Training on the Edge enables neural networks to learn continuously from new data after deployment on memory-constrained edge devices. Previous work is mostly concerned with reducing the number of model parameters which is only beneficial for inference. However, memory footprint from activations is the main bottleneck for training on the edge. Existing incremental training methods fine-tune the last few layers sacrificing accuracy gains from re-training the whole model. In this work, we investigate the memory footprint of training deep learning models, and use our observations to propose BitTrain. In BitTrain, we exploit activation sparsity and propose a novel bitmap compression technique that reduces the memory footprint during training.

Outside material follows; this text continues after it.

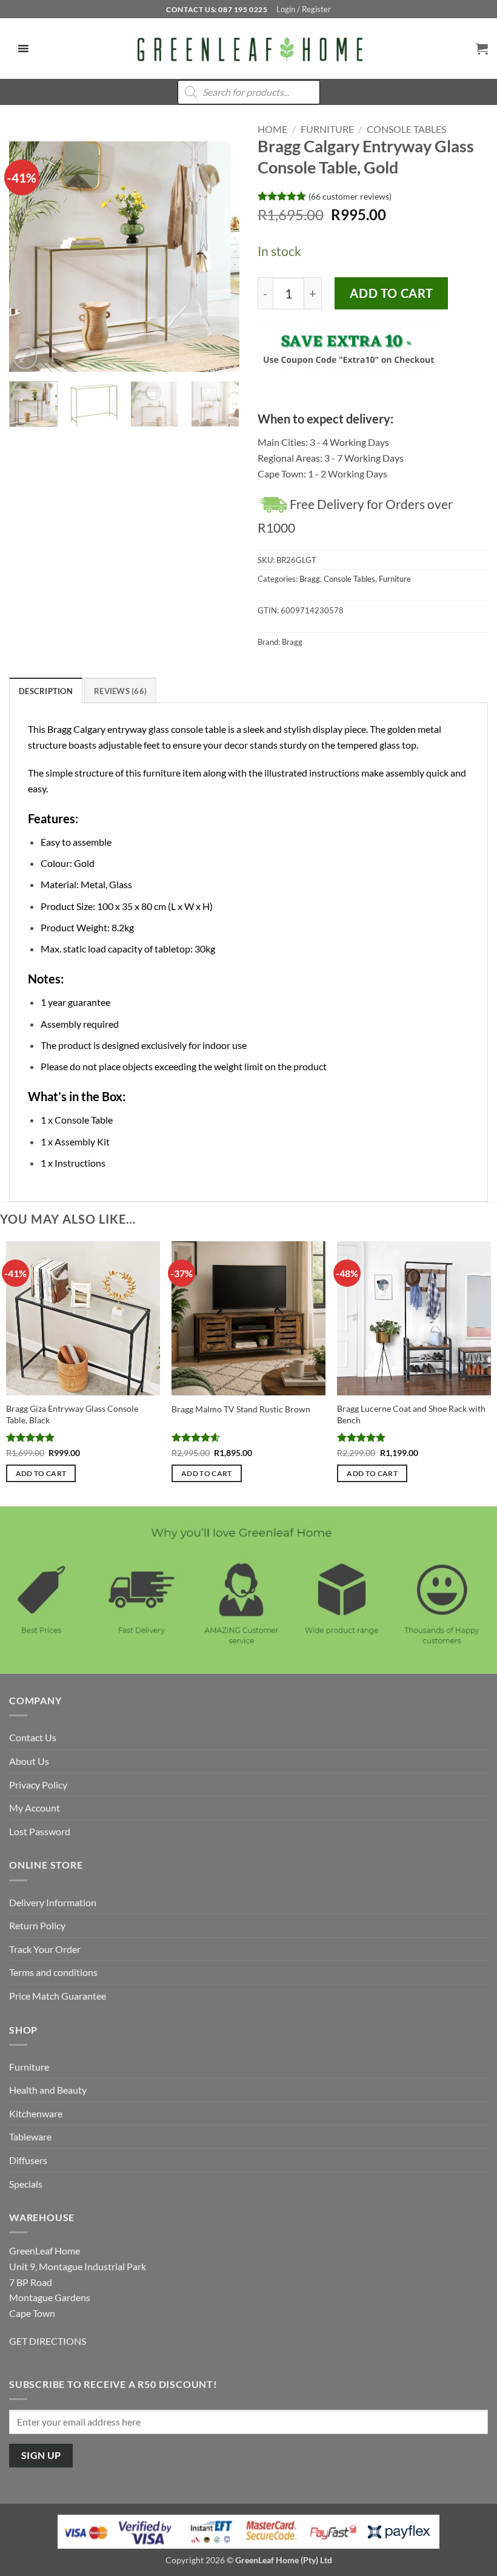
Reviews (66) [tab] (120, 691)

We save the activations in our proposed bitmap compression format during the forward pass of the training, and restore them during the backward pass for the optimizer computations. The proposed method can be integrated seamlessly in the computation graph of modern deep learning frameworks. Our implementation is safe by construction, and has no negative impact on the accuracy of model training. Experimental results show up to 34% reduction in the memory footprint at a sparsity level of 50%. Further pruning during training results in more than 70% sparsity, which can lead to up to 56% reduction in memory footprint. BitTrain advances the efforts towards bringing more machine learning capabilities to edge devices. Our source code is available at https://github.com/scale-lab/BitTrain.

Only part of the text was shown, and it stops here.